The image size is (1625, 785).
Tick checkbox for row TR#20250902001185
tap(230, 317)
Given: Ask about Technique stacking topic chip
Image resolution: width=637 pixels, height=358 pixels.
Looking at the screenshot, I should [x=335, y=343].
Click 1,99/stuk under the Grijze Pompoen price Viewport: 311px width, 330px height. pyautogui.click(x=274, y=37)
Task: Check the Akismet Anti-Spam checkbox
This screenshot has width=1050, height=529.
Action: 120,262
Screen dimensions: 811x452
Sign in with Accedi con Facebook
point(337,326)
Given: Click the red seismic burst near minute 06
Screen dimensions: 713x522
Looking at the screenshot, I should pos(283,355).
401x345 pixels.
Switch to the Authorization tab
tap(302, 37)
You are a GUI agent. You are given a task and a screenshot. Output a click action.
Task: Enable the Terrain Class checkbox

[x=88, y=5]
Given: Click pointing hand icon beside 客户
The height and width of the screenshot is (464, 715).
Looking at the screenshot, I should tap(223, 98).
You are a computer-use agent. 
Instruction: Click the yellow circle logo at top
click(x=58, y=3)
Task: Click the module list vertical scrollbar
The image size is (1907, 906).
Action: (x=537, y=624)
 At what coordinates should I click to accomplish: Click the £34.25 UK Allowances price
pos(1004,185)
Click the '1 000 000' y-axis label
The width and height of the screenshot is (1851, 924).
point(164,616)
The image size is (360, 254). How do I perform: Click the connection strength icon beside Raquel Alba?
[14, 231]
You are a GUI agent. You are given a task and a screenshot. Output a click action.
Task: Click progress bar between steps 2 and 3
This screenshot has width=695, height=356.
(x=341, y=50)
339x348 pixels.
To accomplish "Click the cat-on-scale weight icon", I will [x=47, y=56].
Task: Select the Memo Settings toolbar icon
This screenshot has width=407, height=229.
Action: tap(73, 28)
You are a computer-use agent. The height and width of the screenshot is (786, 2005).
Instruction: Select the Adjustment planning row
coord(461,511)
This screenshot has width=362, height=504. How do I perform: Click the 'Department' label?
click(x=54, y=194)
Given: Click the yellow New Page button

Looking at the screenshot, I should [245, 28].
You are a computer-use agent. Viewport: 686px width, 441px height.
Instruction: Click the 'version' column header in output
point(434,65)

____________________

REQUIRED ACTION: The entries are to be duplicated exactly, with nothing changed.

REPLY TO THE EXERCISE:
The image size is (1625, 785).
Tick checkbox for row TR#20250902001185
tap(230, 317)
Given: Ask about Technique stacking topic chip
Image resolution: width=637 pixels, height=358 pixels.
Looking at the screenshot, I should [x=335, y=343].
Click 1,99/stuk under the Grijze Pompoen price Viewport: 311px width, 330px height. pyautogui.click(x=274, y=37)
Task: Check the Akismet Anti-Spam checkbox
This screenshot has width=1050, height=529.
Action: 120,262
Screen dimensions: 811x452
Sign in with Accedi con Facebook
point(337,326)
Given: Click the red seismic burst near minute 06
Screen dimensions: 713x522
Looking at the screenshot, I should pos(283,355).
401x345 pixels.
Switch to the Authorization tab
tap(302, 37)
You are a GUI agent. You are given a task and a screenshot. Output a click action.
Task: Enable the Terrain Class checkbox

[x=88, y=5]
Given: Click pointing hand icon beside 客户
The height and width of the screenshot is (464, 715).
Looking at the screenshot, I should tap(223, 98).
You are a computer-use agent. 
Instruction: Click the yellow circle logo at top
click(x=58, y=3)
Task: Click the module list vertical scrollbar
The image size is (1907, 906).
Action: (x=537, y=624)
 At what coordinates should I click to accomplish: Click the £34.25 UK Allowances price
pos(1004,185)
Click the '1 000 000' y-axis label
The width and height of the screenshot is (1851, 924).
point(164,616)
The image size is (360, 254). How do I perform: Click the connection strength icon beside Raquel Alba?
[14, 231]
You are a GUI agent. You are given a task and a screenshot. Output a click action.
Task: Click progress bar between steps 2 and 3
This screenshot has width=695, height=356.
(x=341, y=50)
339x348 pixels.
To accomplish "Click the cat-on-scale weight icon", I will [x=47, y=56].
Task: Select the Memo Settings toolbar icon
This screenshot has width=407, height=229.
Action: tap(73, 28)
You are a computer-use agent. The height and width of the screenshot is (786, 2005).
Instruction: Select the Adjustment planning row
coord(461,511)
This screenshot has width=362, height=504. How do I perform: Click the 'Department' label?
click(x=54, y=194)
Given: Click the yellow New Page button

Looking at the screenshot, I should [245, 28].
You are a computer-use agent. Viewport: 686px width, 441px height.
Instruction: Click the 'version' column header in output
point(434,65)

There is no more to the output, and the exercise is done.